Common Table Expressions (WITH) in MySQL - Time & Space Complexity
When using Common Table Expressions (CTEs), it's important to understand how the query's work grows as the data grows.
We want to know how the number of operations changes when the input data gets bigger.
Analyze the time complexity of the following code snippet.
WITH recent_orders AS (
SELECT * FROM orders WHERE order_date >= '2024-01-01'
)
SELECT customer_id, COUNT(*) AS order_count
FROM recent_orders
GROUP BY customer_id;
This code first selects recent orders using a CTE, then counts orders per customer.
Identify the loops, recursion, array traversals that repeat.
- Primary operation: Scanning the orders table to find recent orders.
- How many times: Once for the CTE, then grouping over the filtered results.
As the number of orders grows, the database must scan more rows to find recent orders and then group them.
| Input Size (n) | Approx. Operations |
|---|---|
| 10 | About 10 rows scanned and grouped |
| 100 | About 100 rows scanned and grouped |
| 1000 | About 1000 rows scanned and grouped |
Pattern observation: The work grows roughly in direct proportion to the number of rows scanned.
Time Complexity: O(n)
This means the time to run the query grows roughly in a straight line as the number of orders increases.
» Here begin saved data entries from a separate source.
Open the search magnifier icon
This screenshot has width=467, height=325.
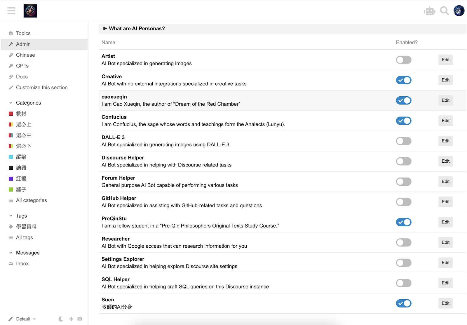[444, 11]
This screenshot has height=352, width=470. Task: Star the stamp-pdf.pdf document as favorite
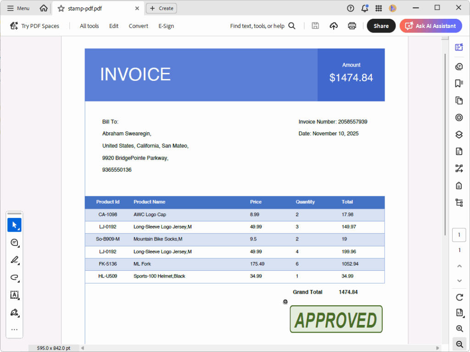tap(61, 8)
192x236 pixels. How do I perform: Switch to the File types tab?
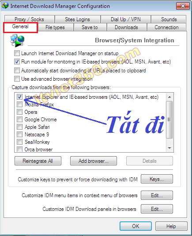[55, 27]
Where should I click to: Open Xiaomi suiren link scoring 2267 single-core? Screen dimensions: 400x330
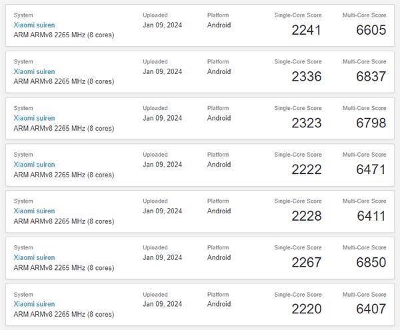(x=34, y=257)
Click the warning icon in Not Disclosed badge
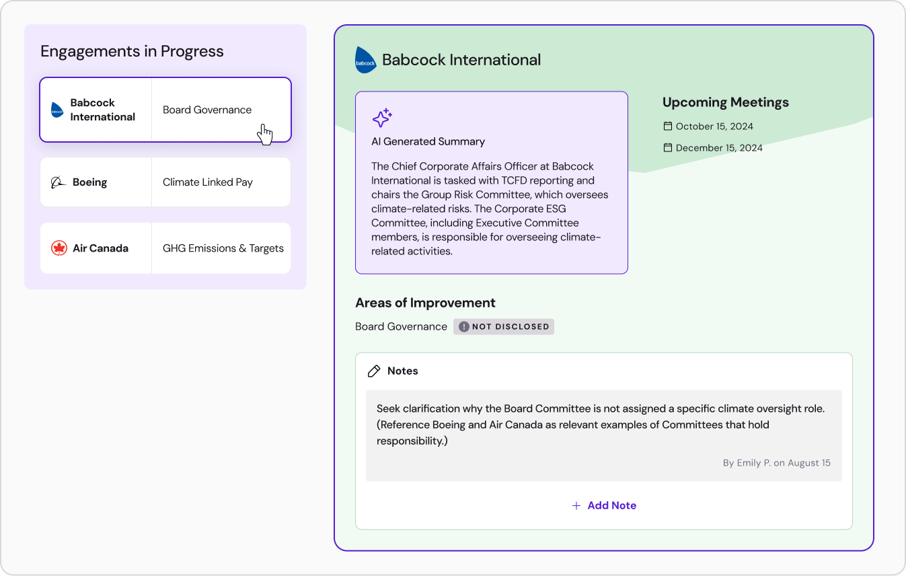906x576 pixels. tap(464, 327)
[X] Wrong: "Using a CTE makes the query run faster because it stores results."
[OK] Correct: The CTE is just a temporary result used during the query. It does not automatically speed up the scan or grouping steps.
Understanding how CTEs affect query time helps you explain your choices clearly and shows you know how databases handle data behind the scenes.
"What if we added an index on order_date? How would the time complexity change?"